Parenting

How To Prepare Kids For A Pending Divorce

It’s important for parents in an irreparable marriage to reinforce the idea that living apart does not mean the family is broken.

by Patrick A. Coleman
Updated: 
Originally Published: 
Discontented annoyed African parents scold their preschooler little son for bad behaviour or miscond...
Photo by Alex Tihonov/Moment/Getty Images

While there’s no easy way to talk to kids about a pending divorce, parents need to do exactly that in order to make sure that nobody in the family ends up trapped in an emotional miasma of negativity. Unfortunately, divorce traumatizes many children, but that result is not inevitable if parents are proactive and communicative (but not over-communicative) about the what and the why. A parent’s behavior at the outset of the process of separating can either ease or amplify pain. To do the former, it’s critical to prepare kids for a divorce by starting an honest conversation early.
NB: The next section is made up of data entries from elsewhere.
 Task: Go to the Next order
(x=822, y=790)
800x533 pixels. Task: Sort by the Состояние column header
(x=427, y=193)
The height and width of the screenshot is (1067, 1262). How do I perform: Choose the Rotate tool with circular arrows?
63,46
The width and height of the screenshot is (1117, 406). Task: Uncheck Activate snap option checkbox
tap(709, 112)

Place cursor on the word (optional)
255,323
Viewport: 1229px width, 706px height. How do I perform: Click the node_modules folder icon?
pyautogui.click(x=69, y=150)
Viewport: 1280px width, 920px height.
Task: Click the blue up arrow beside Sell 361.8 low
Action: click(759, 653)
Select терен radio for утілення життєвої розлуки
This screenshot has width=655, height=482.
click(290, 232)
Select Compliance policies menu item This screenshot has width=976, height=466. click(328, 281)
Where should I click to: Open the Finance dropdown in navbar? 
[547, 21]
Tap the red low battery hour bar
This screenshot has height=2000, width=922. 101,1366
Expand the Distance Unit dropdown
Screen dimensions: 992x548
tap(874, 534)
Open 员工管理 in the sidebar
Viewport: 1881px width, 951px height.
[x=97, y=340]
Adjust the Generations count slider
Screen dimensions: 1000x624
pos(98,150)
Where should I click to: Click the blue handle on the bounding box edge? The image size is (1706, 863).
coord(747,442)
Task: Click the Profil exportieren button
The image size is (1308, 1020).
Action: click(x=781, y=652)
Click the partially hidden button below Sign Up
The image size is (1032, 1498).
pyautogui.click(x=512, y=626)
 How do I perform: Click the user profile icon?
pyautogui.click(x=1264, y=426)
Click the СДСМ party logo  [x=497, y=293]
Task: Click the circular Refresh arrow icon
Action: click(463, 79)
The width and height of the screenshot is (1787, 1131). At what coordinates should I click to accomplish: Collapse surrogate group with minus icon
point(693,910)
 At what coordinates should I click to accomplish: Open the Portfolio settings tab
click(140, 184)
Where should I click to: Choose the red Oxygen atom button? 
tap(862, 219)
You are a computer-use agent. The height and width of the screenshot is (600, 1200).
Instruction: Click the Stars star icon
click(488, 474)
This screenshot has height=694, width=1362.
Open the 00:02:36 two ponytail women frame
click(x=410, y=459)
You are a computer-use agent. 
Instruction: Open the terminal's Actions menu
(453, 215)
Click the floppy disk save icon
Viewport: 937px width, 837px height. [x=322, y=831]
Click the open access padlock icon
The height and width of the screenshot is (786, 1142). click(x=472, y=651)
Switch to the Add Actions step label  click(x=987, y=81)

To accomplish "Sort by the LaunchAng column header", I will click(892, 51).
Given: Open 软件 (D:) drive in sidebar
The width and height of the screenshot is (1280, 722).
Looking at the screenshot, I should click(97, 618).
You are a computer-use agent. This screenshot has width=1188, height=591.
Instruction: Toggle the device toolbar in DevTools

READ MORE: The Fatherly Guide to Divorce and Kids

Prepare Kids For Divorce By Working Together, Even When It’s Difficult

“Even after you get to the point where you know you’re divorcing, you still have to parent together,” explains child psychologist Dr. Scott Carroll, author of Don’t Settle: How to Marry the Man You Were Meant For. “You’ve got to work together as parents even though you’re not together as a couple and that can be profoundly difficult.”

Nearly half of all marriages in the United States will end in divorce. The reasons can vary, however, experts most often point to a refusal to seek help for issues of addiction and depression, infidelity, and money problems as the most common causes. What’s more: a divorce often causes headaches, stomachaches, nausea, and mental health issues such as nightmares and flashbacks. All of which illustrates why working together and having a simple talk can seem nearly impossible.

Stay Calm When Preparing Kids for a Divorce

The point of parental cooperation should be to create a calm environment for the kid or kids. To that end, parents should agree not to fight in front of their child. If something needs to be said, it can be said quietly (if heatedly) in another room. It’s very inconvenient that children are destabilized by aggressive parental conflict, but there it is. And don’t think that whispering angrily through tight smiles helps. Kids aren’t dumb.

“If the father is screaming in anger, either at the mother or the child, you risk traumatizing them,” says Carroll. “It just takes that one time. If it’s too intense or too loud and you have a two or three-year-old, you could traumatize them.”

With the ground rules and a quiet, comfortable, stable home environment in place, parents can address the impending divorce with their kid. In the best of all possible scenarios, this talk should happen with both parents at the same time. And the message should be as simple as it is predictable: We will be living in separate places, but we are still a family and we still love you.

“Children will often illogically think that they’re the cause somehow,” Carroll says. “They’re very ego-centric so they think it’s about them, kind of naturally. It’s important to reassure them that they are not the cause and that they didn’t do anything wrong.”

Keep Conversations About Divorce Respectful and Age-Appropriate

If there is simply no way for both parents to be present during the conversation, it’s critical that parents never use their child as a messenger or go-between. And that they repeat each other and that core message — separate, family, love — almost compulsively. It’s also important that when parents are explaining the decision in a one-on-one scenario that they leave out the gory details. A kid doesn’t need to know if someone cheated, or was dishonest or disastrous with money.

“The thing is, as much as you may be upset and hate your soon-to-be ex-spouse, that person is still their parent,” Carroll explains. “Children love their parents, so trying to play favorites is not fair or good for the child.”

Carroll explains that a parent holding their tongue about their ex-spouse is not for the benefit of the ex, but for the child. The child should always be the motivating factor.

“If the parent has a significant issue, the child will figure it out,” he says. “You telling them can often damage your relationship with them.”